SUMMARY OF THE INVENTION
[0007] It is an object of the present invention to overcome the
problems encountered in the conventional art.
[0008] It is another object of the present invention to provide a
shield mounting device for a helmet capable of easily assembling
and disassembling a helmet shield to/from a helmet body.
[0009] To achieve the above objects, there is provided a shield
mounting device for helmet, comprising a mounting protrusion that
is protruded from an inner surface of a helmet shield and includes
a flange at an edge; a mounting plate that includes an arc shaped
groove capable of guiding an operation that the flange is inserted
and rotated in a state that the mounting protrusion is inserted; a
base plate that includes an elastic piece elastically moving in a
direction that an external force is applied when the external force
is applied to the mounting protrusion in a state that the mounting
plate is assembled and the mounting protrusion is inserted into the
mounting plate; and a locker that is assembled between the mounting
plate and the springs in such a manner that the locker slides in a
direction that springs are compressed and that includes an escape
prevention piece that slides in a direction that the springs are
extended when the elastic piece is elastically moved by an external
force applied to the mounting protrusion, so that it is inserted
between a flange of the mounting protrusion and an inner surface of
the shield for thereby preventing an escape of the mounting
protrusion.
[0010] In the present invention, the flange of the mounting
protrusion is formed in an arc shape.
[0011] A plurality of protrusions is formed at the mounting plate
and locker assembled springs for thereby supporting the
springs.
[0012] It comprise further that a guide protrusion having a flange
is protruded from an inner surface of the shield, and an arc shaped
rotation guide groove is formed at the base plate for guiding the
guide protrusion when the shield is rotated. An end portion of the
locker arranged in a direction of the rotation guide groove of the
base plate is formed in an arc shape, and an end portion of the
locker includes an engaging groove for engaging the guide
protrusion so that the shield is not downwardly moved by its
self-weight in a state that the shield is opened in half. The guide
protrusion includes a flange for prevent the shield from escaping
in such a manner that the flange is inserted below a lower side of
the locker when the locker slides in a direction that the springs
are extended.
[0013] A first stepped part is formed at an upper side of the
locker, and a slot is formed at the base plate for thereby guiding
a sliding operation of the locker in such a manner that the first
stepped part is inserted in a state that the locker is
assembled.
[0014] A second stepped part is formed at an intermediate portion
of the locker, and a .right brkt-bot.-shaped guider is formed at an
intermediate portion of the base plate for thereby guiding a
sliding operation of the locker in such a manner that the second
stepped part is inserted in a state that the locker is
assembled.
[0015] An arc shaped finger groove is formed at a lower side of the
locker for thereby sliding the locker using fingers. A finger hole
is formed at a lower side of the base plate so that a certain
finger is inserted thereinto for thereby operating the finger
groove.
[0016] A locking button is provided at the shield and has a locking
protrusion protruded in the direction of the base plate, and the
base plate includes a rotation prevention wall to prevent the
shield from rotating in such a manner that the locking protrusion
is blocked during a locking operation of the locking button.

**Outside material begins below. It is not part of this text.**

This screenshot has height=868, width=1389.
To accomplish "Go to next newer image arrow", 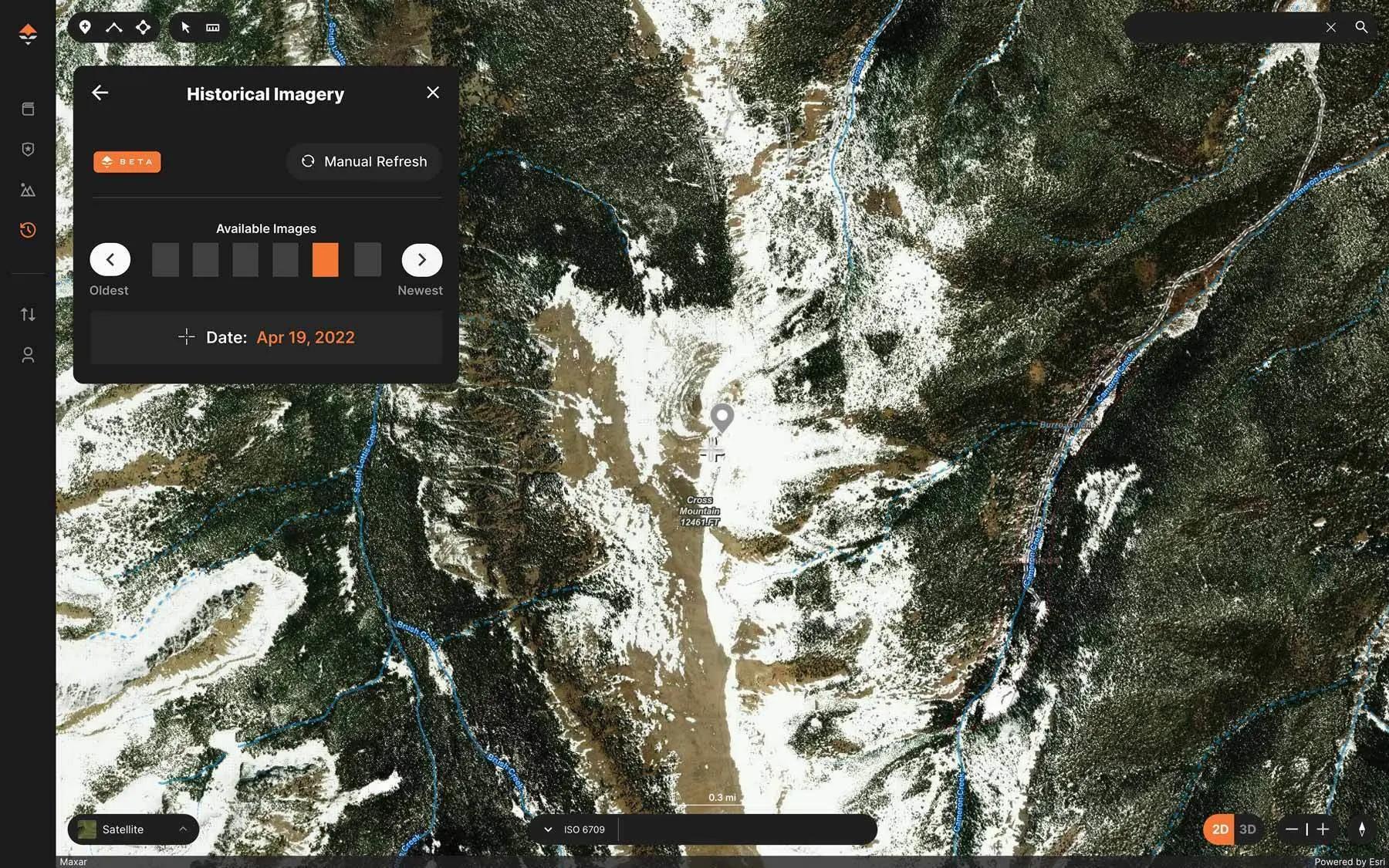I will (x=421, y=260).
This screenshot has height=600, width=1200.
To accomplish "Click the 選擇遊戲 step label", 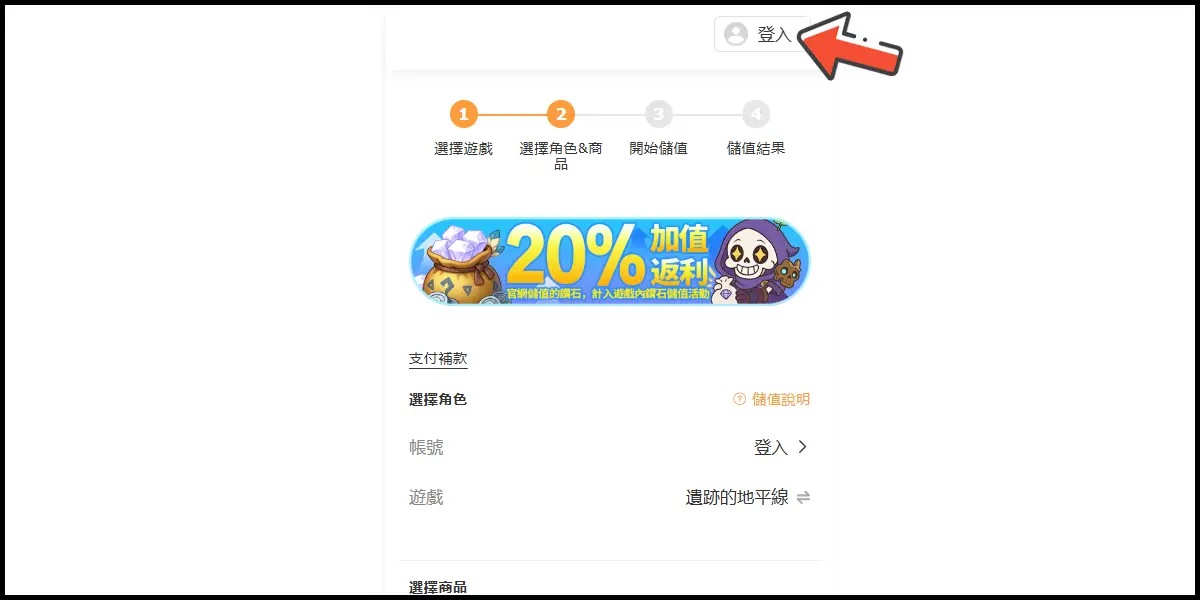I will click(463, 148).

BRIEF DESCRIPTION OF THE DRAWINGS
[0017] The present invention will become better understood with
reference to the accompanying drawings which are given only by way
of illustration and thus are not limitative of the present
invention, wherein;
[0018] FIG. 1 is a lateral view of a conventional helmet having a
shield mounted therein;
[0019] FIG. 2 is a perspective view of a shield having a shield
mounting device according to the present invention;
[0020] FIG. 3 is a disassembled perspective view of major elements
of a shield mounting device assembled to a right side of the shield
of FIG. 2;
[0021] FIG. 4 is a front view illustrating an assembled state of
FIG. 3;
[0022] FIG. 5 is a front view illustrating a state that a locker is
moved to a locking position in FIG. 4;
[0023] FIG. 6 is a view illustrating an inner part of a right side
of the shield of FIG. 2;
[0024] FIG. 7 is a front view illustrating an assembled state of
the elements assembled to a left side of the shield of FIG. 2
corresponding to FIG. 4;
[0025] FIG. 8 is a view illustrating an inner part of a left side
of the shield of FIG. 2;
[0026] FIG. 9 is a view illustrating an outer part of a left side
of the shield of FIG. 2;
[0027] FIG. 10 is a cross sectional view taken in such a manner
that a construction before a locking operation of a locking button
is viewed from a lower part of a shield;
[0028] FIG. 11 is a cross sectional view taken in such a manner
that a construction after a locking operation of a locking button
is viewed from a lower part of a shield;
[0029] FIG. 12 is a view illustrating an initial state that a
shield mounting device is assembled to a shield;
[0030] FIG. 13 is a view of a locking state in FIG. 12; and
[0031] FIG. 14 is a view of a state that a shield is lowered in
FIG. 13.
DETAILED DESCRIPTION OF THE PREFERRED EMBODIMENTS
[0032] The preferred embodiments of the present invention will be
described with reference to the accompanying drawings.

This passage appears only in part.